El Gran Hermano ha llegado a la publicidad

03 julio 2013

En Estados Unidos y en algunos países europeos como Reino Unido, Francia y Alemania ya es una realidad y parece que ofrece unos resultados muy espectaculares. Su funcionamiento puede sonar para algunos a verdadera ciencia ficción, pero tal vez muy pronto esté también presente en España. Estamos hablando de un nuevo concepto de publicidad online, conocido en inglés como real time bidding y que en español podríamos llamar subasta de publicidad online en tiempo real.

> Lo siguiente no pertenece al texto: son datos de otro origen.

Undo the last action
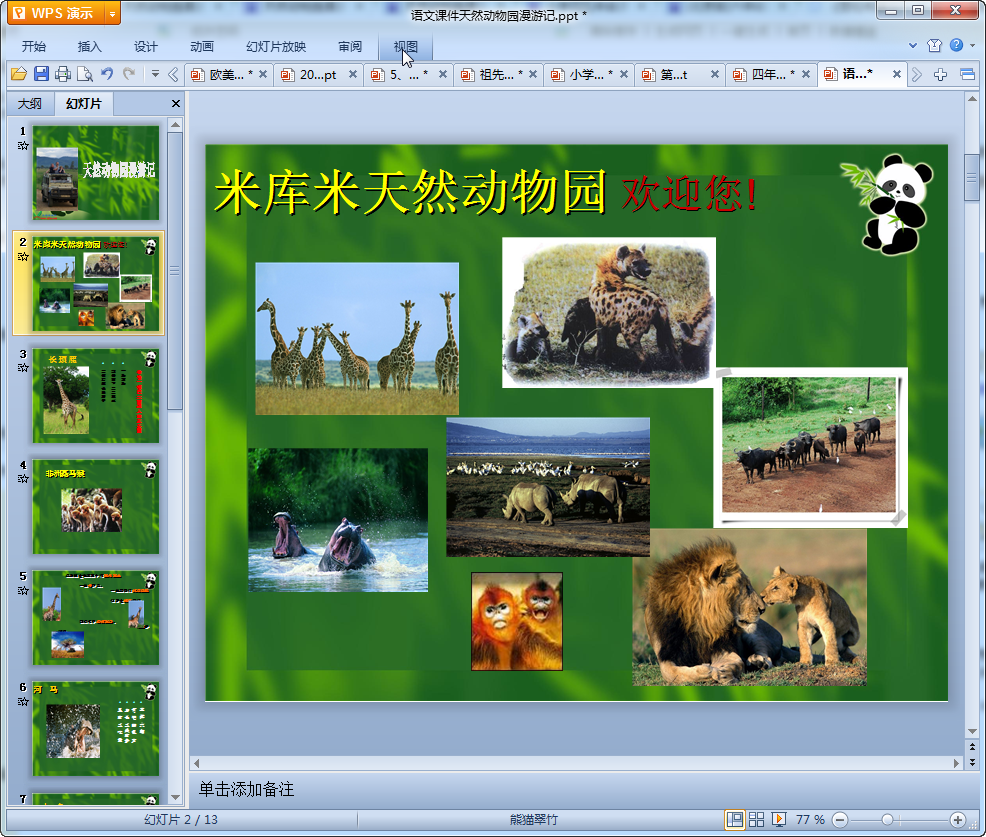pyautogui.click(x=107, y=74)
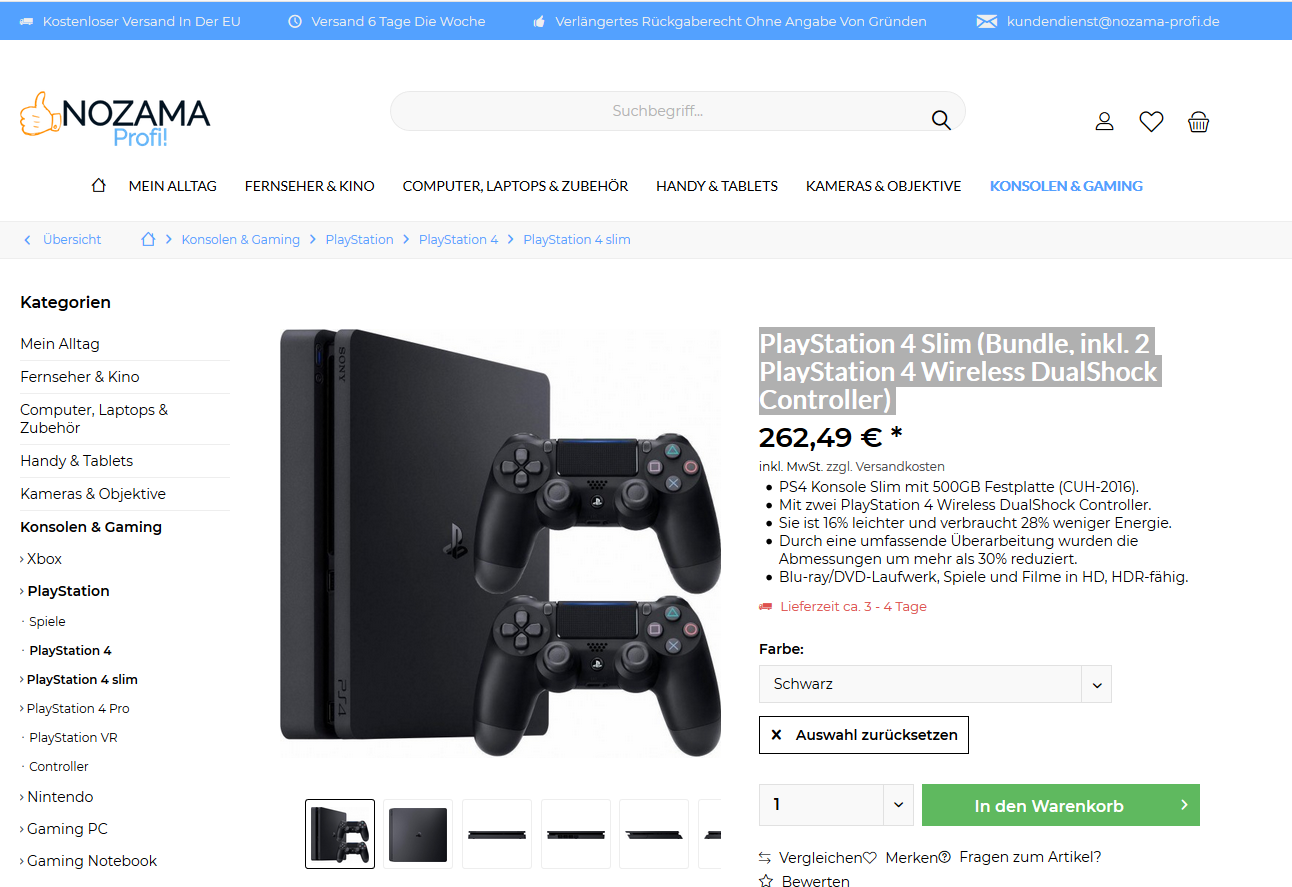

Su funcionamiento es realmente sorprendente y nos da una buena idea de las infinitas posibilidades que ofrece el nuevo universo digital en el que, nos guste o no, estamos condenados a vivir. Se trata de un sistema de subasta en tiempo real _o más bien irreal ya que todo el proceso puede durar menos de un segundo_ por el cual los anunciantes pujan por un espacio publicitario en una página web a la que ha accedido un internauta, que según su perfil les encaja como potencial cliente. En un tiempo que se mide en milisegundos, el anuncio elegido se introduce en la página web, impacta al usuario y el anunciante es informado de su publicación. ¿Sencillo verdad? O tal vez no tanto. Vamos a tratar de explicarlo mejor con un ejemplo.

Un internauta entra en una página web, tanto a través de ordenador o tableta como de un teléfono móvil, que ofrece este servicio de real time bidding. De forma casi instantánea y gracias a la información obtenida de las cookies se define un perfil del navegante. Se trata Pablo Gómez, un hombre de 33 años, que vive en Madrid y que es aficionado al deporte. Instantáneamente todos los anunciantes a los que les encajan los datos de Pablo reciben una invitación para que hagan sus ofertas. Los anunciantes envían sus ofertas y tras la selección del editor de la página, Pablo puede ver el anuncio que ha resultado ganador y que puede tener distintos formatos, como un anuncio flotante, un banner o cualquier tipo de display, vídeos y un largo etcétera. Todo en menos de un segundo. El proceso se realiza a través de Ad Exchange y de plataformas DSP y SSP.  

Es cuanto menos inquietante saber que todo esto no sólo es posible sino que además ya se está haciendo. Pero los beneficios parecen muy grandes. La publicidad impacta a un perfil de cliente que encaja exactamente con el que quiere el anunciante, en el lugar y en el momento que el anunciante juzga más adecuado y además el mensaje se puede personalizar.

Según algunos estudios, esta publicidad con la que ni siquiera Orwell habría soñado consigue un 150% más de efectividad y su precio es muy asequible, además de permitir una absoluta flexibilidad a la hora de diseñar las campañas.